>>>>

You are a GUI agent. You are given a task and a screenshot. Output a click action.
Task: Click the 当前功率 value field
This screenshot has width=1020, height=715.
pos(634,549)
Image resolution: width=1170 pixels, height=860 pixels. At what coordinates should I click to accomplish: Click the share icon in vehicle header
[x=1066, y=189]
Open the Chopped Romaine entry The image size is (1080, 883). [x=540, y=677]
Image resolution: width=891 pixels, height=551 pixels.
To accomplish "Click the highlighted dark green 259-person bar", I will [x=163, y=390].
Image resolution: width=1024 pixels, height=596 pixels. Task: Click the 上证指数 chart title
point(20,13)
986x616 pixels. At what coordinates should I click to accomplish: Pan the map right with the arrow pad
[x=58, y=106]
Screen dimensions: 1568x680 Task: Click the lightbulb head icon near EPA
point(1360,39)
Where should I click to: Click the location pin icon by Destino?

<<<<

**About this task**
Only the lines above starting with the one with "This screenshot has width=1020, height=715." and going through the one with "Open the Chopped" are to be copied, word for word and with both ends kept.

**Reply**
This screenshot has width=1020, height=715.
pos(634,549)
Image resolution: width=1170 pixels, height=860 pixels. At what coordinates should I click to accomplish: Click the share icon in vehicle header
[x=1066, y=189]
Open the Chopped Romaine entry The image size is (1080, 883). [x=540, y=677]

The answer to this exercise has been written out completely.